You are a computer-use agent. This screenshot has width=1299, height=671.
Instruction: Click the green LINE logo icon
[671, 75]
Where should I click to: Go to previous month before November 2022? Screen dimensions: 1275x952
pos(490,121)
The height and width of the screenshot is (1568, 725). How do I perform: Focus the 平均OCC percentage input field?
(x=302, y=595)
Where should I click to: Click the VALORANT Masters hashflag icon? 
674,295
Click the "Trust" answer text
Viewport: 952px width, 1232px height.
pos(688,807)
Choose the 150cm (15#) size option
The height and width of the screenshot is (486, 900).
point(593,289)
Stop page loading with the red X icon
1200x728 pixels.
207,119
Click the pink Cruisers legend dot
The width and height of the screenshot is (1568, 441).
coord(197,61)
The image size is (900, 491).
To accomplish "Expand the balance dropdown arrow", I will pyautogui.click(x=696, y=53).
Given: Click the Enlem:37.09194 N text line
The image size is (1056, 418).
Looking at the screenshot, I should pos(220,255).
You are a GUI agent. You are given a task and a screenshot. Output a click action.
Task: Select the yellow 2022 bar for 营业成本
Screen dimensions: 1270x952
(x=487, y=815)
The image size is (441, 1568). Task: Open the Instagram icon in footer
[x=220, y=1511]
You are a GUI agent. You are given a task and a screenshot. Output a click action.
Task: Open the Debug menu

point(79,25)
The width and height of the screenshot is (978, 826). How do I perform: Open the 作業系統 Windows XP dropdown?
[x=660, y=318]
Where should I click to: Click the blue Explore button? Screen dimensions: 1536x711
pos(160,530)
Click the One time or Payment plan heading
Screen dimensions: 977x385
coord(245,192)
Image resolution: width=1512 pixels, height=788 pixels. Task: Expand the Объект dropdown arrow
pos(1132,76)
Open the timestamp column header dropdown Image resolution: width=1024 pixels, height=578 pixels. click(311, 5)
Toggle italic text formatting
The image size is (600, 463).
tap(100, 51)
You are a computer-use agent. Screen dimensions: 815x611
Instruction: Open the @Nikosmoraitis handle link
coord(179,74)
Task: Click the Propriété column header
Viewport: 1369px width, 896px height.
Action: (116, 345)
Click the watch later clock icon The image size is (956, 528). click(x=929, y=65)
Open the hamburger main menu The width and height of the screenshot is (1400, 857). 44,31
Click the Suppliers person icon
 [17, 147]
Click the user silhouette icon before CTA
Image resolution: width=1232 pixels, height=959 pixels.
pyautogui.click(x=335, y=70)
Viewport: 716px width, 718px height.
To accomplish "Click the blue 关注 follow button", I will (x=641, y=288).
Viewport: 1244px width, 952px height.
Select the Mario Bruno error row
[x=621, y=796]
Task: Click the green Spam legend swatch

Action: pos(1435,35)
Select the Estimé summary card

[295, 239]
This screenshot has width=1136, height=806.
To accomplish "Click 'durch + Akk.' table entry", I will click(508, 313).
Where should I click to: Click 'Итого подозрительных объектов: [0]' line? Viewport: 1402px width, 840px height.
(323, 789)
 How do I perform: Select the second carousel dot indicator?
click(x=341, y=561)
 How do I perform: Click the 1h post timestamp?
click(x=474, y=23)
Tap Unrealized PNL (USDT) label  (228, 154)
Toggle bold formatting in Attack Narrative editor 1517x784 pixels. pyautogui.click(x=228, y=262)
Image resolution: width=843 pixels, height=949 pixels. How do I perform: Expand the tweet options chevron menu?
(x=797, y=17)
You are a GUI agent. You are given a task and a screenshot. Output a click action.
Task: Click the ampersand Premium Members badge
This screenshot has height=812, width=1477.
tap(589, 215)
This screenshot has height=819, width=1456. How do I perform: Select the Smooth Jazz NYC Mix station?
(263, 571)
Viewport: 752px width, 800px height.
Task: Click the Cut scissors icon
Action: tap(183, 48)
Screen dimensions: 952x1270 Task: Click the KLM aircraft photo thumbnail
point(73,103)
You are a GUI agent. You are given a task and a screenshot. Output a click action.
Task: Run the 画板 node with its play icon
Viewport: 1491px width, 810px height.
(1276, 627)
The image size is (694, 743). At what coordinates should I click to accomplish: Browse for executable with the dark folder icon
•••••
Your objective: Quote the entries from the line with "Viewport: 716px width, 718px height." up to and including the line with "Toggle bold formatting", reproducing each line character for character.

Written solution:
Viewport: 716px width, 718px height.
To accomplish "Click the blue 关注 follow button", I will (x=641, y=288).
Viewport: 1244px width, 952px height.
Select the Mario Bruno error row
[x=621, y=796]
Task: Click the green Spam legend swatch

Action: pos(1435,35)
Select the Estimé summary card

[295, 239]
This screenshot has width=1136, height=806.
To accomplish "Click 'durch + Akk.' table entry", I will click(508, 313).
Where should I click to: Click 'Итого подозрительных объектов: [0]' line? Viewport: 1402px width, 840px height.
(323, 789)
 How do I perform: Select the second carousel dot indicator?
click(x=341, y=561)
 How do I perform: Click the 1h post timestamp?
click(x=474, y=23)
Tap Unrealized PNL (USDT) label  (228, 154)
Toggle bold formatting in Attack Narrative editor 1517x784 pixels. pyautogui.click(x=228, y=262)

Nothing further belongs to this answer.